Dimanche 9 novembre 1997, 14h00

dimanche 9 novembre 1997 à 14h00

Grande salle Hôtel de Ville de Gentilly

Histoires de Famille

« L’histoire continue, je peux maintenant passer à autre chose » médite Ingrid Cogny à la fin de son film. Conclusion que pourrait ne pas renier François Caillat. Même si chacune des deux démarches est singulière et semble diverger sur la forme et l’approche. Même si la pudeur de chacun prend tournure différente. Ce sont bien de deux sagas qu’il s’agit.
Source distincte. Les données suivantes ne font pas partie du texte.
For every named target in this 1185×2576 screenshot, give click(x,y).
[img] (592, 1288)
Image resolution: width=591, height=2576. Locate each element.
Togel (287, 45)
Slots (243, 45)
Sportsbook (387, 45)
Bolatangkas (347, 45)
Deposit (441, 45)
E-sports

La première à la manière d’un « je me souviens » replonge dans les archives Super 8 des vacances à La Baule-les-Pins. Archives qui « scénarise » la famille de « milieu bourgeois », confrontée à son « fatum », ses non-dit, ses dispersions. La réalisatrice part de ces images pour interroger la mémoire, la parole et les sentiments de ceux qui veulent bien témoigner. Pour recomposer la photo de famille et son portrait en creux, un « négatif » jamais développé jusqu’alors. François Caillat préfère re-situer le déroulement de la saga dans sa dimension économique, le « rapport à l’argent » (qui est aussi celui du film qui manque de « moyens ») et les questions d’identité chahutées par l’Histoire. « Celui qui vient après » enquête, découvre et s’arrête là où il en a décidé.


Chargée de famille

| 1995 | 83'

« Avoir une famille, c’est une expérience humaine universelle. Même les orphelins savent ce qui leur manque, mesurent le vide de ce qu’ils n’ont pas connu ou perdu trop vite. Qu’est-ce que transmet une famille ? À quoi sert-elle ? Comment pèse-t-elle ?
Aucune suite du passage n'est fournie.